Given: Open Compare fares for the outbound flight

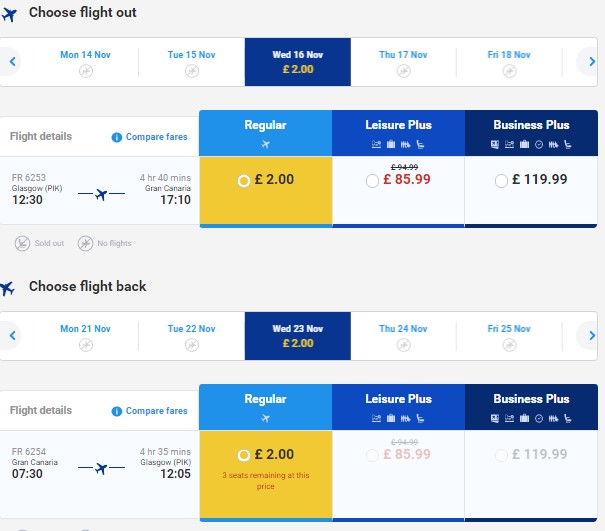Looking at the screenshot, I should (x=156, y=137).
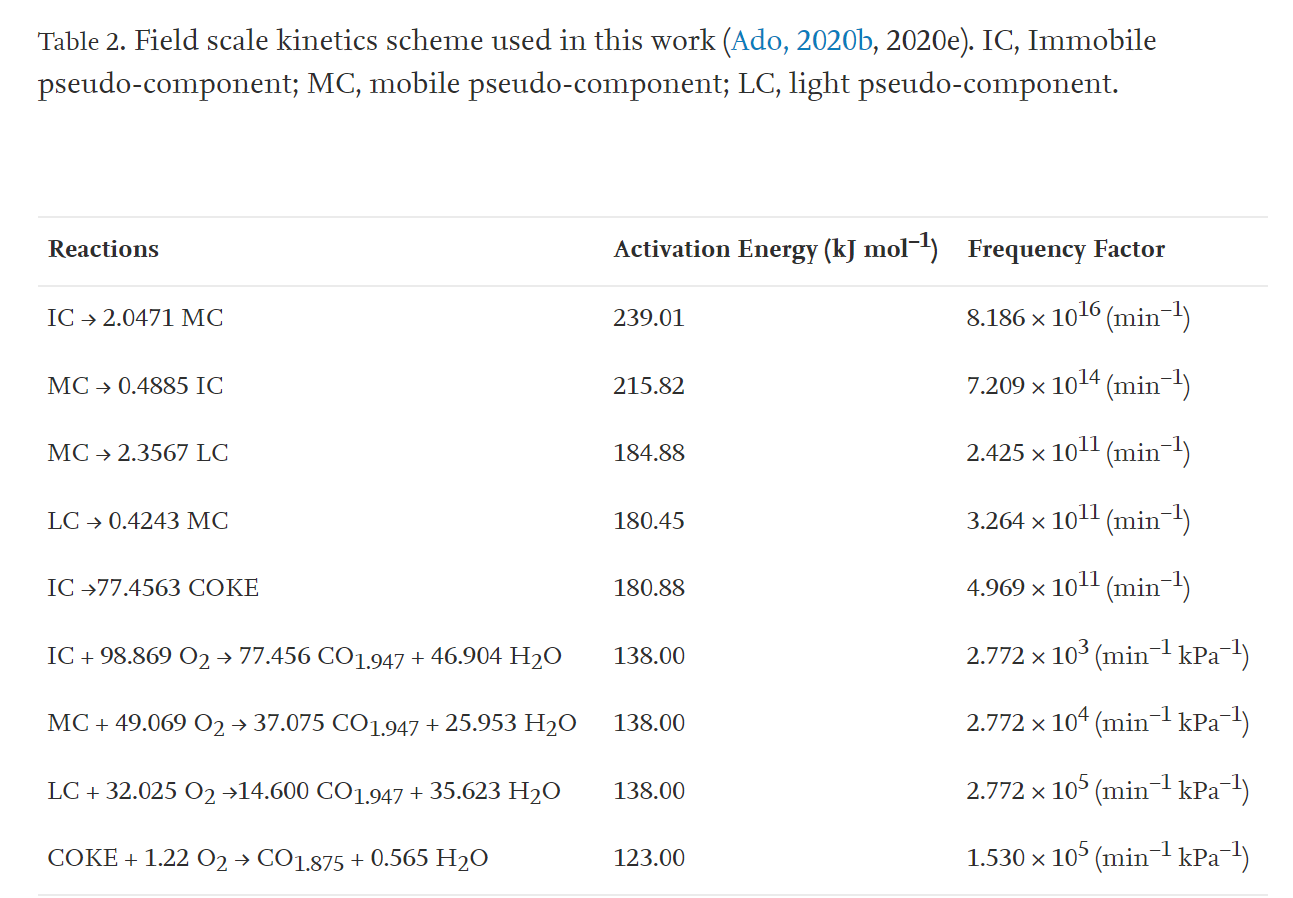Click the 'Frequency Factor' column header
The image size is (1293, 898).
(1066, 250)
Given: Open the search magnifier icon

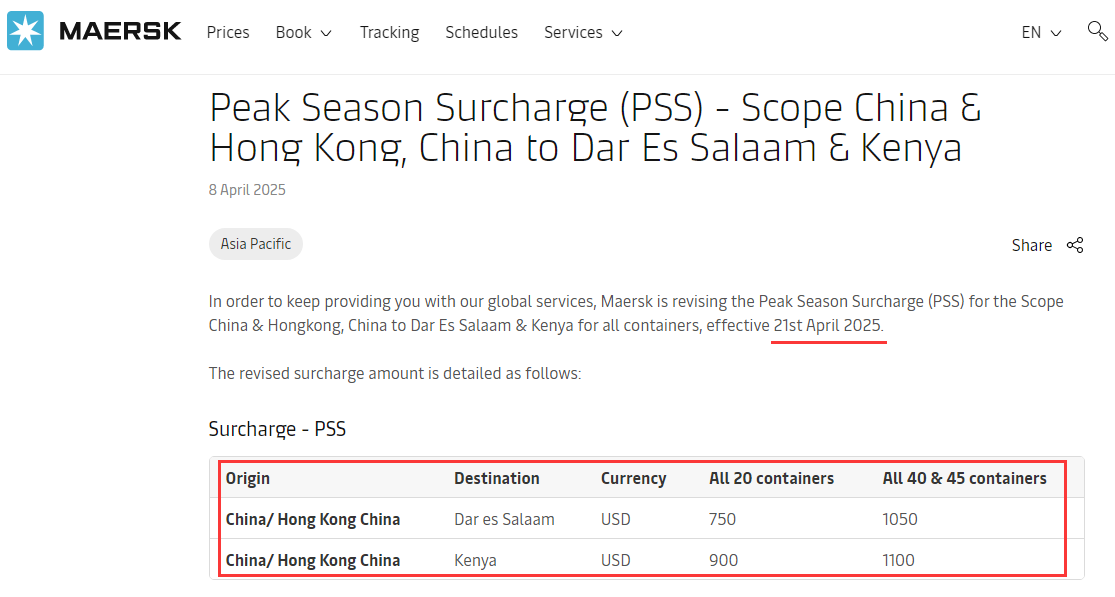Looking at the screenshot, I should pos(1097,31).
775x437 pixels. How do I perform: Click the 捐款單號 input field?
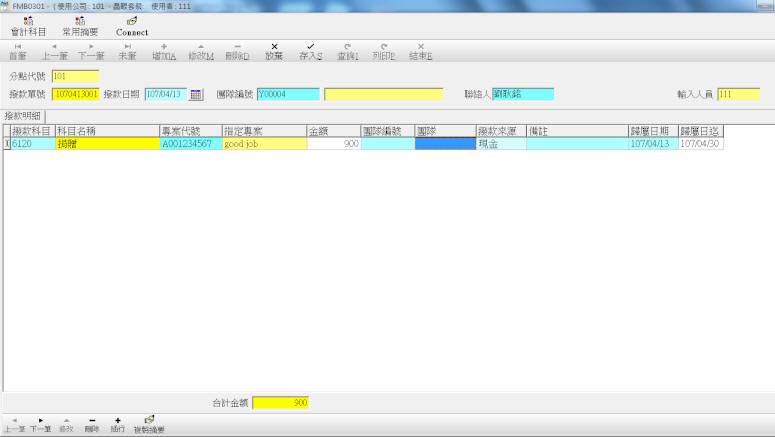tap(76, 94)
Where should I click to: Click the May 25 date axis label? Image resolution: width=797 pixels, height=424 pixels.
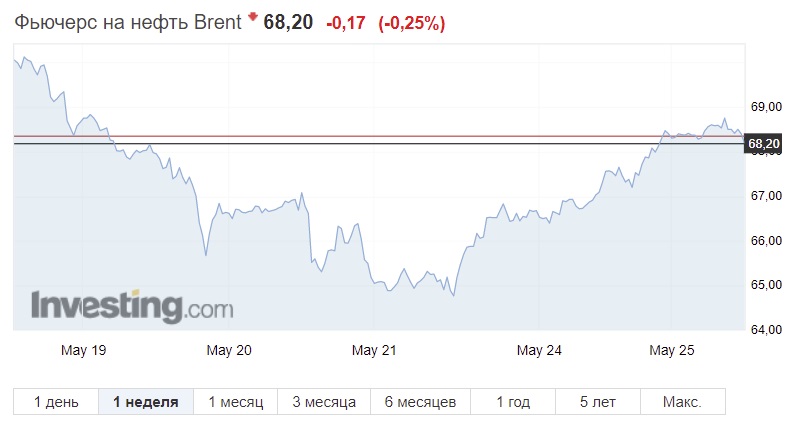coord(671,350)
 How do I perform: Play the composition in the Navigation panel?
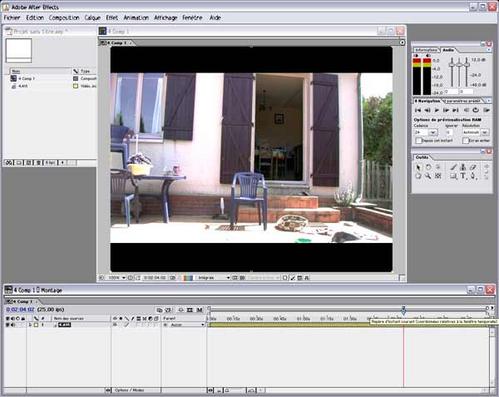(437, 110)
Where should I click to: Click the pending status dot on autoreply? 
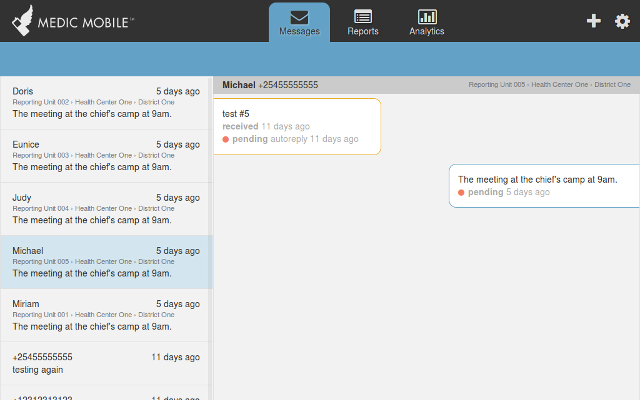[x=225, y=140]
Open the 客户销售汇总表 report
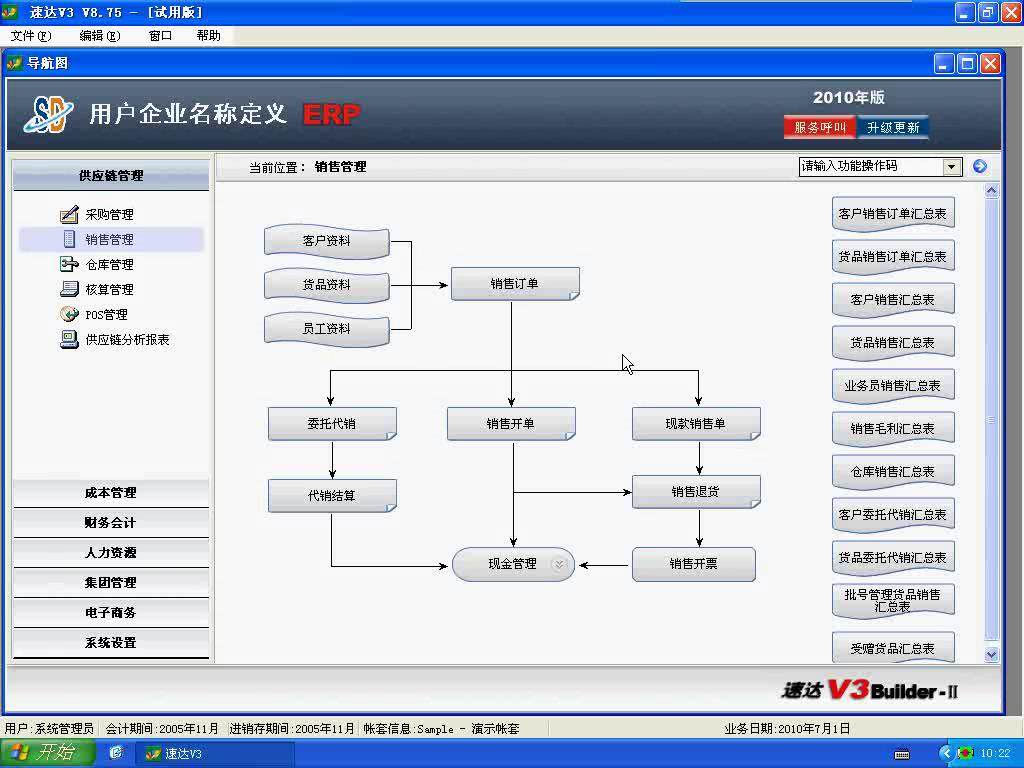 click(x=891, y=298)
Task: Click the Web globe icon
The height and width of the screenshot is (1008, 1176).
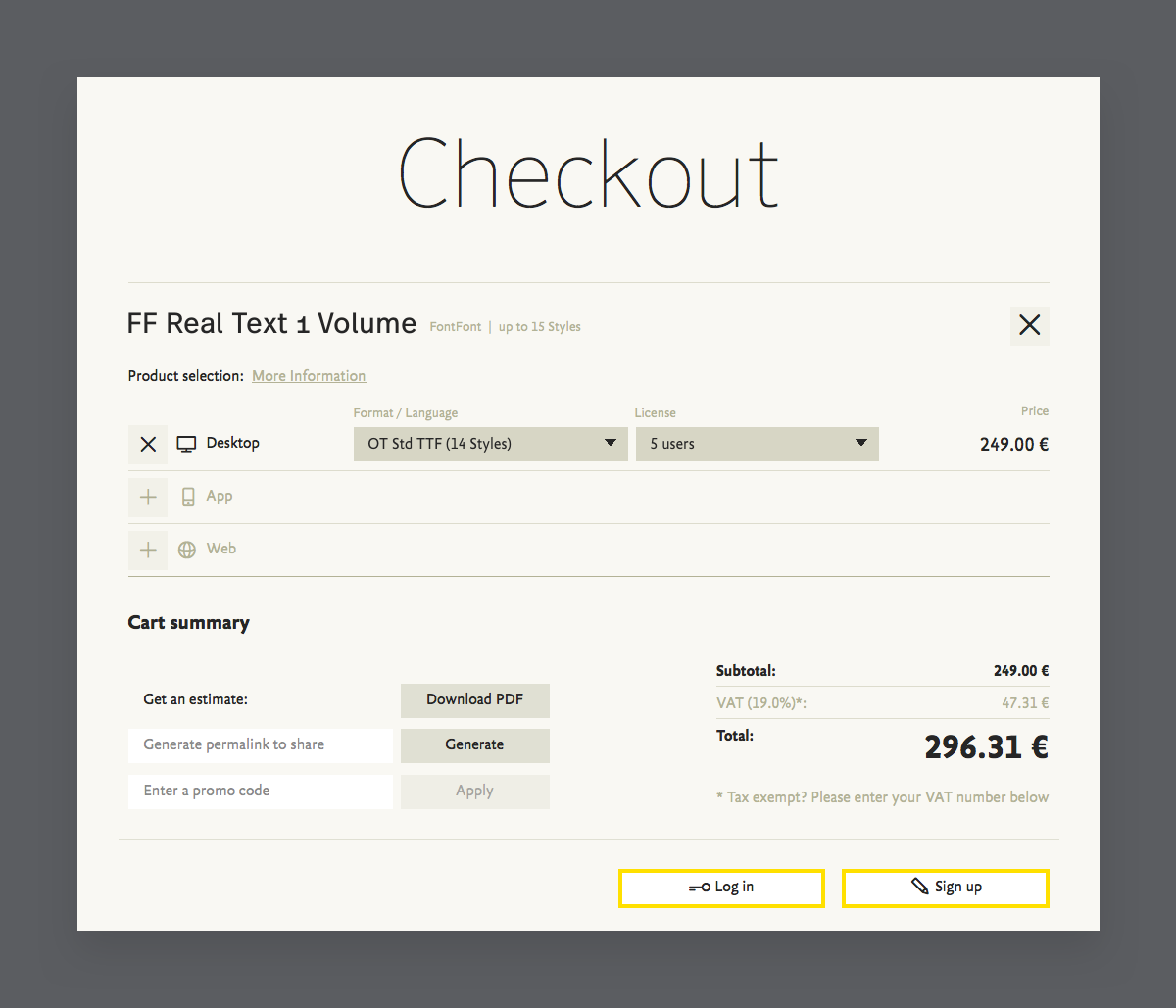Action: point(186,549)
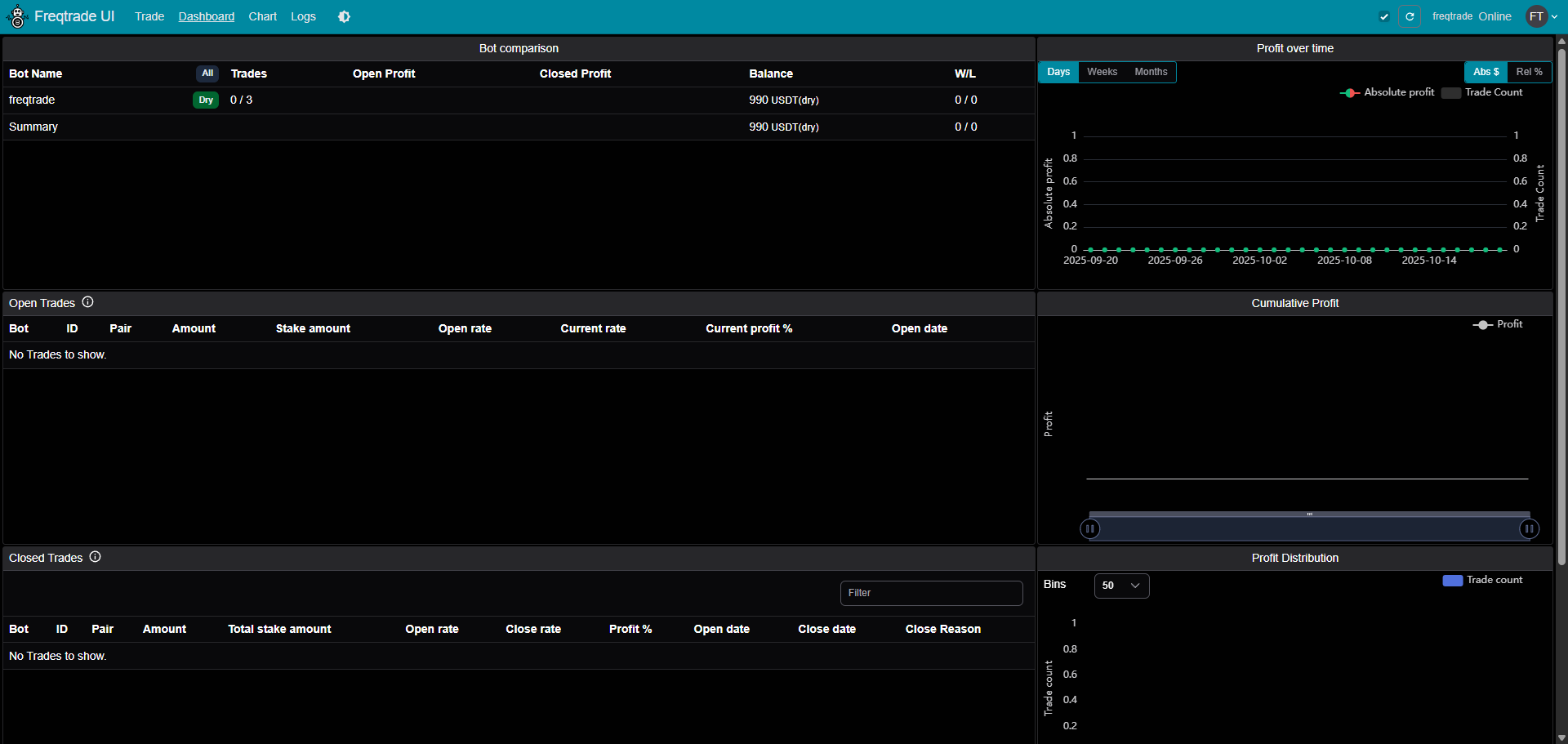
Task: Switch profit chart to Weeks
Action: coord(1102,72)
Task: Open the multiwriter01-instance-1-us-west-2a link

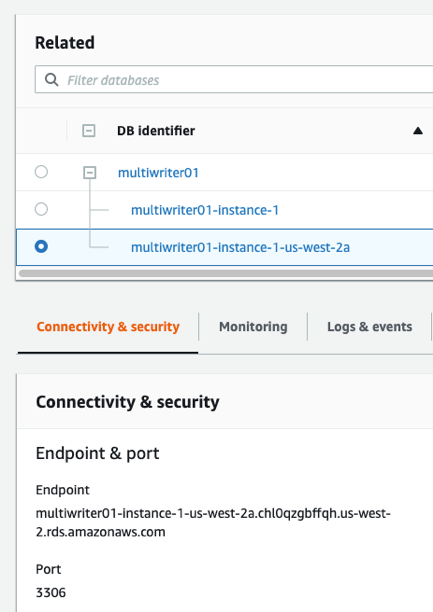Action: click(240, 247)
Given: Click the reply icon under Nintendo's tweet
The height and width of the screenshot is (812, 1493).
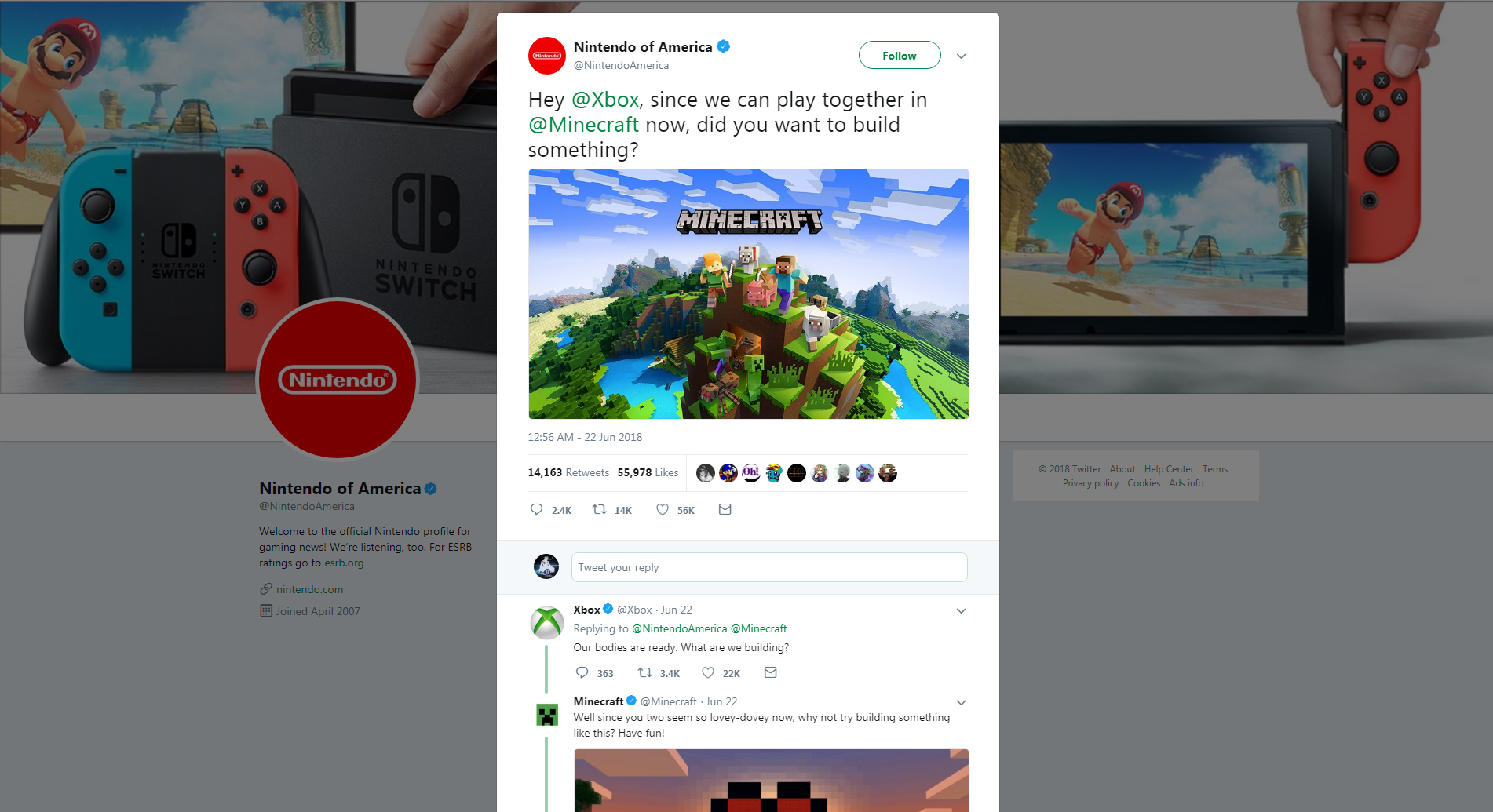Looking at the screenshot, I should (x=537, y=509).
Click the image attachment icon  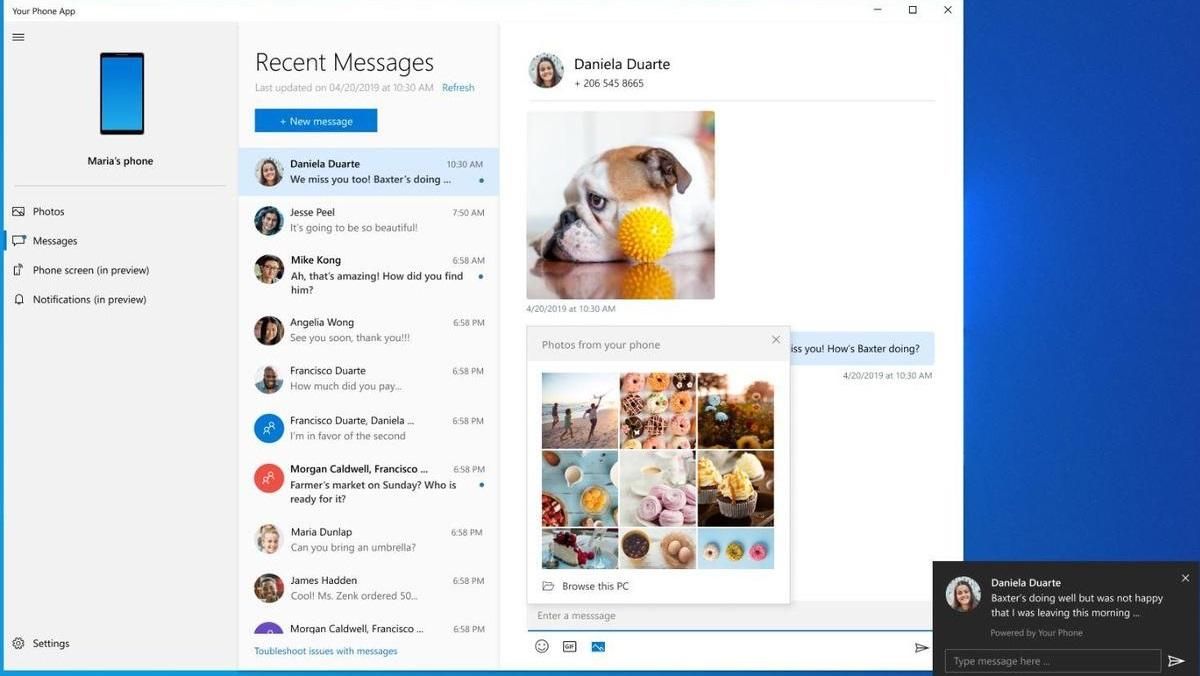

★ ★ ★

- [Task to complete] The records must appear again word for word, though none of their pictures should.

- [Result for this exercise]
Given: Open Compare fares for the outbound flight

Looking at the screenshot, I should (x=156, y=137).
Click the 'Frequency Factor' column header
The image size is (1293, 898).
(1066, 250)
Given: Open the search magnifier icon

Looking at the screenshot, I should pos(1097,31).
775x437 pixels. How do I perform: Click the 捐款單號 input field?
tap(76, 94)
Where should I click to: Click the May 25 date axis label? Image resolution: width=797 pixels, height=424 pixels.
coord(671,350)
 How do I perform: Play the composition in the Navigation panel?
(437, 110)
Where should I click to: Click the pending status dot on autoreply? 
[x=225, y=140]
Open the 客户销售汇总表 report
 click(x=891, y=298)
Task: Click the Web globe icon
The height and width of the screenshot is (1008, 1176).
Action: point(186,549)
Task: Switch profit chart to Weeks
Action: coord(1102,72)
Task: Open the multiwriter01-instance-1-us-west-2a link

Action: click(240, 247)
Given: Click the reply icon under Nintendo's tweet
The height and width of the screenshot is (812, 1493).
Looking at the screenshot, I should (x=537, y=509).
Click the image attachment icon  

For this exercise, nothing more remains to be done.